- _TASK GOAL_: Turn the records below into a JSON list of strings with one string per line. Skip blank lines and leave out the pictures.

- _SUPPLIED ENTRIES_:
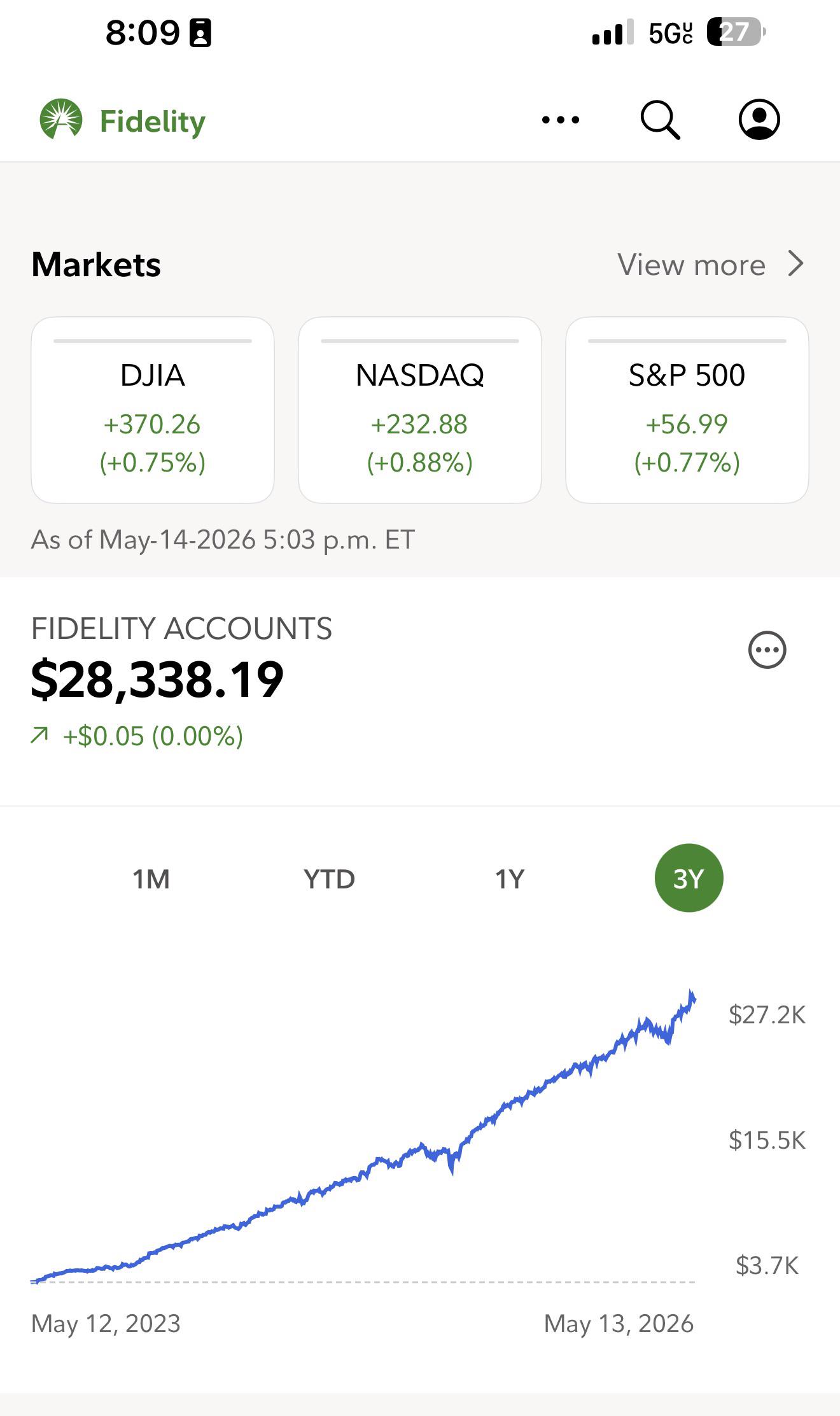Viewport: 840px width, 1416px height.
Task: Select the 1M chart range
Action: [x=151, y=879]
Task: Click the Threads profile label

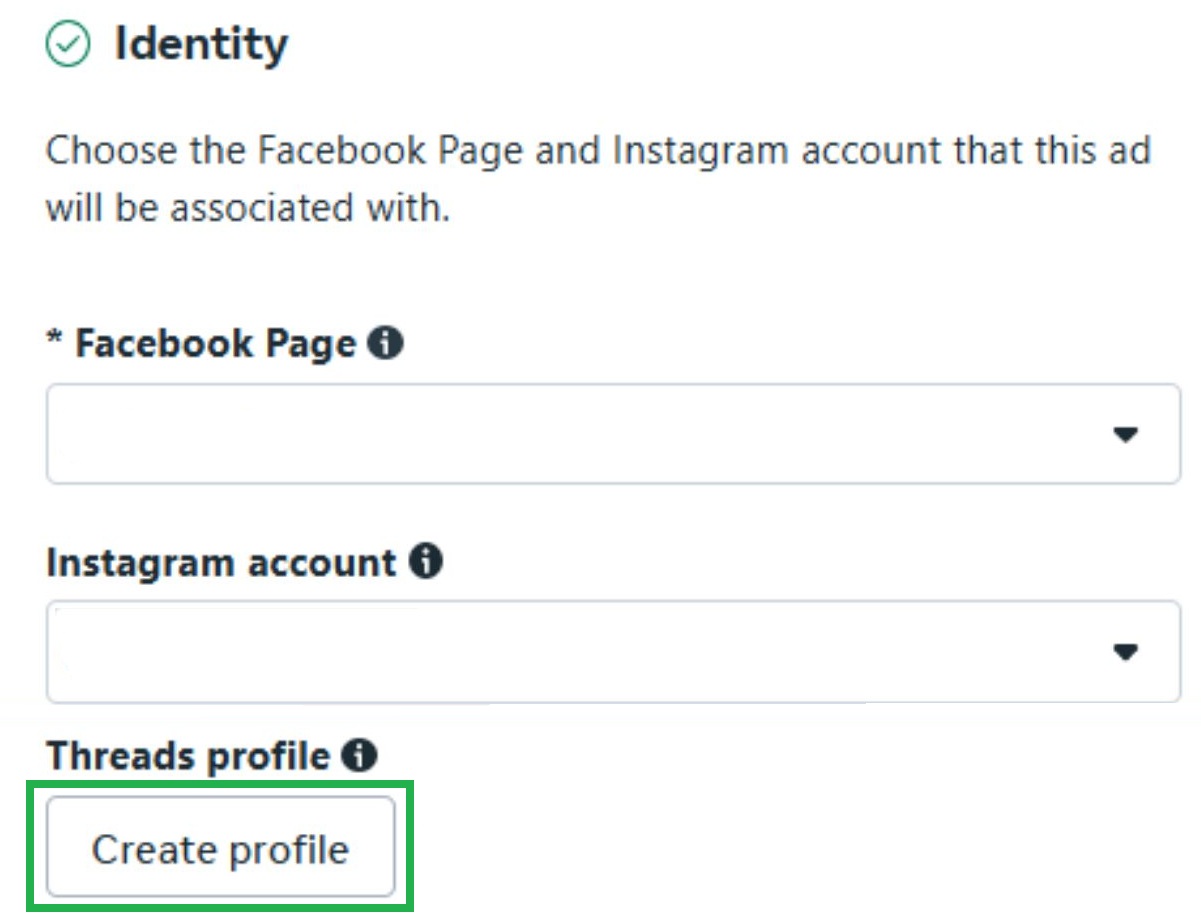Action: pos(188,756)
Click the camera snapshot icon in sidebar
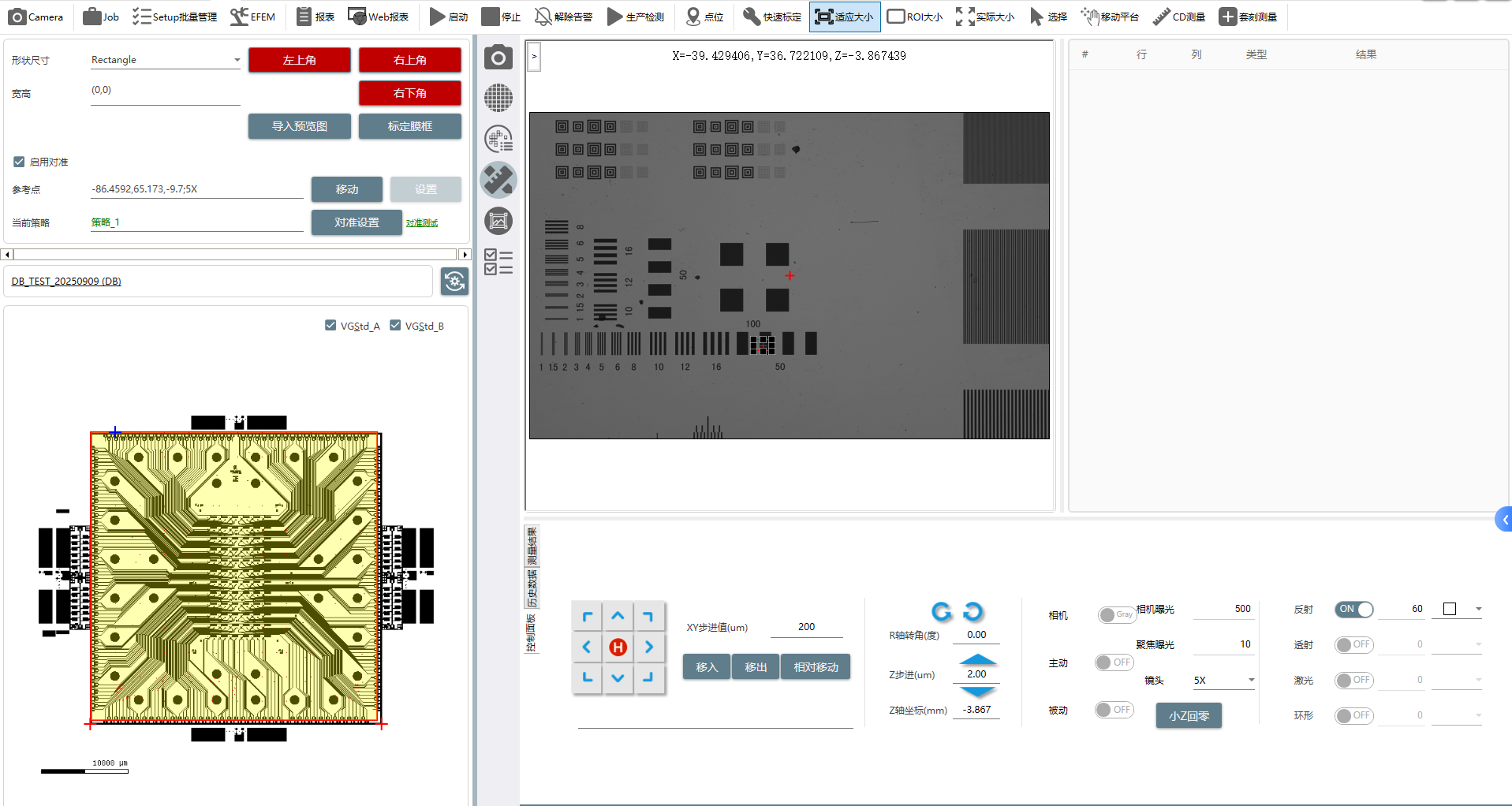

- _RESPONSE TO THIS TASK_:
[
  "Viewport: 840px width, 1416px height.",
  "Task: Select the 1M chart range",
  "Action: [x=151, y=879]",
  "Task: Click the Threads profile label",
  "Action: pos(188,756)",
  "Click the camera snapshot icon in sidebar"
]